BEGIN DATASET RECORDS

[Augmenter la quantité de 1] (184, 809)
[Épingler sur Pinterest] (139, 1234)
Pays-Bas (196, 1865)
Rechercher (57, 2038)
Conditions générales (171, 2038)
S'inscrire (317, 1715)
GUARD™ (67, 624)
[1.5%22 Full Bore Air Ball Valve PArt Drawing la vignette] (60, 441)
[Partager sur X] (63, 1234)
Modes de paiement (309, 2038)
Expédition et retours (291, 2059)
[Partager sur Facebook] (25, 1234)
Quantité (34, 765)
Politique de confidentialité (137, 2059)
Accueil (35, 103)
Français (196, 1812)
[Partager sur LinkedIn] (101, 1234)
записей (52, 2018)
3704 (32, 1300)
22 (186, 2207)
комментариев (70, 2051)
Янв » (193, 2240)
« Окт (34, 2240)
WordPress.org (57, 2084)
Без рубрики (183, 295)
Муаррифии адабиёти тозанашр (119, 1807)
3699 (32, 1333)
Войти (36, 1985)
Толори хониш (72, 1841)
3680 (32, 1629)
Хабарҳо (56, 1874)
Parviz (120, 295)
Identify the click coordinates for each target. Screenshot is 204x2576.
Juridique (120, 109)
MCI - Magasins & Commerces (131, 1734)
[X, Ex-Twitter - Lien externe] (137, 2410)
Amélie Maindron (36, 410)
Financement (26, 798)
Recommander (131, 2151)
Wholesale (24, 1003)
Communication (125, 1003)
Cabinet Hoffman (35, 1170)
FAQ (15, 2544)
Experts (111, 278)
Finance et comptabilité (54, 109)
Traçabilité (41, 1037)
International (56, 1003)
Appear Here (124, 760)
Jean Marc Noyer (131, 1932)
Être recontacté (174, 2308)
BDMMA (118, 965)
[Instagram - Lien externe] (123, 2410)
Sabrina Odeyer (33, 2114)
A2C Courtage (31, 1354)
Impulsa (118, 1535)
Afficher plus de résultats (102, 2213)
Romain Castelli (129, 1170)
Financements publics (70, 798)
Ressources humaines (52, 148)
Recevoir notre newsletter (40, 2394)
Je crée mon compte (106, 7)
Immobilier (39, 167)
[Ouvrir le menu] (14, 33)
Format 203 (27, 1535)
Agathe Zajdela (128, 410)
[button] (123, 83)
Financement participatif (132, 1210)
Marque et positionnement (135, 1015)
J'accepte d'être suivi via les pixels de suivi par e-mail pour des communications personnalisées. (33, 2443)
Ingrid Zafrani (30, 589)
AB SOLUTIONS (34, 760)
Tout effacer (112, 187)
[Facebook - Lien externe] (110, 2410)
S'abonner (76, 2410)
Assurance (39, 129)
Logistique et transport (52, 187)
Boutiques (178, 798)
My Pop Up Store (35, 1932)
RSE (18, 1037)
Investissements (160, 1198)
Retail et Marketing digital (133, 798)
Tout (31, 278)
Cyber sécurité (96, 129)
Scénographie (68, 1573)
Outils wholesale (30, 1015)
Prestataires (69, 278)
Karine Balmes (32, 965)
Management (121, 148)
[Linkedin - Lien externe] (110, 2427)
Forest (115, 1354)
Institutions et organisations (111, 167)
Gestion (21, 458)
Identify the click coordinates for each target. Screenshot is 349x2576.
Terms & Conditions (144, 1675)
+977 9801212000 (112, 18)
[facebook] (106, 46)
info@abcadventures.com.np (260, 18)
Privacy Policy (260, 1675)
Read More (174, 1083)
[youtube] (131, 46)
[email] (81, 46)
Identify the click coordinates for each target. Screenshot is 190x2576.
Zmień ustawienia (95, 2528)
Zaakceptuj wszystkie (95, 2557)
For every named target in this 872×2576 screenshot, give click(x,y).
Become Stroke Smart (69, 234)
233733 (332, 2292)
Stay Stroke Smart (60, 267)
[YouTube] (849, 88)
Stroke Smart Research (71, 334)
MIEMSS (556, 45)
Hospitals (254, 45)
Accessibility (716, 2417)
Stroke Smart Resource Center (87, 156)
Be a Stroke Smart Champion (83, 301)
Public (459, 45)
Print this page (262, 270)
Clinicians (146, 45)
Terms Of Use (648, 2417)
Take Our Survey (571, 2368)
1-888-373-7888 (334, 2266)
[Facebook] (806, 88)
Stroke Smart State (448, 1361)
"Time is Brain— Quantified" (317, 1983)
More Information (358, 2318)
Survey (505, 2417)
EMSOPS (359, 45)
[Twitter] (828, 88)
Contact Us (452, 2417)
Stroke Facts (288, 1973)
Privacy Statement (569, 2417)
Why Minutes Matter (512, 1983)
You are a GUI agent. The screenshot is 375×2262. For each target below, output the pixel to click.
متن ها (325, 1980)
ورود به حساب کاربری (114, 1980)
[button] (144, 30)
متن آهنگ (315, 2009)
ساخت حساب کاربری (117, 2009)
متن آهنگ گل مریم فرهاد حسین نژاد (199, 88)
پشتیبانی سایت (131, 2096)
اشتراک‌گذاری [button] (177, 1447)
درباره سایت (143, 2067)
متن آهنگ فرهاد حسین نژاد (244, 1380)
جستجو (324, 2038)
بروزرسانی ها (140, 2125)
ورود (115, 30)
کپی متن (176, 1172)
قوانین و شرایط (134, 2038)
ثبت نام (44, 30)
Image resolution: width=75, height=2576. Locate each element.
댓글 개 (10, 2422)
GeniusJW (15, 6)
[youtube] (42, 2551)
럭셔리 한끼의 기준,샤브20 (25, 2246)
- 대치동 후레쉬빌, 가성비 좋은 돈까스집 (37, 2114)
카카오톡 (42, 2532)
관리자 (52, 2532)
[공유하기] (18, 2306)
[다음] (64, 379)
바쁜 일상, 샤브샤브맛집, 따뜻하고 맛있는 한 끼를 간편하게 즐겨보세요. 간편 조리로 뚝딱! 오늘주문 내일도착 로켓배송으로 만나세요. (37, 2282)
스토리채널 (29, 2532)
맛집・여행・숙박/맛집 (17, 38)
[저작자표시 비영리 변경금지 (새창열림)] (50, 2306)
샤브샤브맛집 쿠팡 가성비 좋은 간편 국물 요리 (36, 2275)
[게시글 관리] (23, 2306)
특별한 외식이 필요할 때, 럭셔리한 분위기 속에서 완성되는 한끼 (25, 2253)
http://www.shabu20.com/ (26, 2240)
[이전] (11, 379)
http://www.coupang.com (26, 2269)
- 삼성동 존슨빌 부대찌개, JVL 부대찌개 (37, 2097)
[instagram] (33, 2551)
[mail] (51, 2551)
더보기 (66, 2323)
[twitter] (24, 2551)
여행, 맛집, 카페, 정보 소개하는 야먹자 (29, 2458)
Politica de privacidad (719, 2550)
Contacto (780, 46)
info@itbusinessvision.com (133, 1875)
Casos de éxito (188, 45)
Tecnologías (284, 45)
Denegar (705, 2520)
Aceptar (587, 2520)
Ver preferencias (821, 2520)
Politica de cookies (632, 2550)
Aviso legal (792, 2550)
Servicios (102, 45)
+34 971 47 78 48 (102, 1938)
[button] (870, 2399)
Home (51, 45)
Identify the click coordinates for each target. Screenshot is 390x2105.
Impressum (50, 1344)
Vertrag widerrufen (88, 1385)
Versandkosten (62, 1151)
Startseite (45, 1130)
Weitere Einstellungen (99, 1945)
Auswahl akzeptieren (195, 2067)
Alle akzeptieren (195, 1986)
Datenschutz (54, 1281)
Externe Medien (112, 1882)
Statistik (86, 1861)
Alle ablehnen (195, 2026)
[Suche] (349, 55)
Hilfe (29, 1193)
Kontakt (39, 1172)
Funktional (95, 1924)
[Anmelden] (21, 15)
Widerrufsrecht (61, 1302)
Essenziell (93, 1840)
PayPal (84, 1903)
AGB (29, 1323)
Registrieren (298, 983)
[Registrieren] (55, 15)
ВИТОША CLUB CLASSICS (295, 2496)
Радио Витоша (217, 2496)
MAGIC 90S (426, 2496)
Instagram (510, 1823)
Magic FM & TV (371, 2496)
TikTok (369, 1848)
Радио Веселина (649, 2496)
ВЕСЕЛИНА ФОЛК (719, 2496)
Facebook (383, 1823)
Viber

END DATASET RECORDS

## WHAT TO DO
Wherever the string "Identify" appears in a line of the records, copy that line.

## YOUR RESPONSE
Identify the click coordinates for each target. Screenshot is 204x2576.
Identify the click coordinates for each target. Screenshot is 349x2576.
Identify the click coordinates for each target. Screenshot is 190x2576.
Identify the click coordinates for each target. Screenshot is 390x2105.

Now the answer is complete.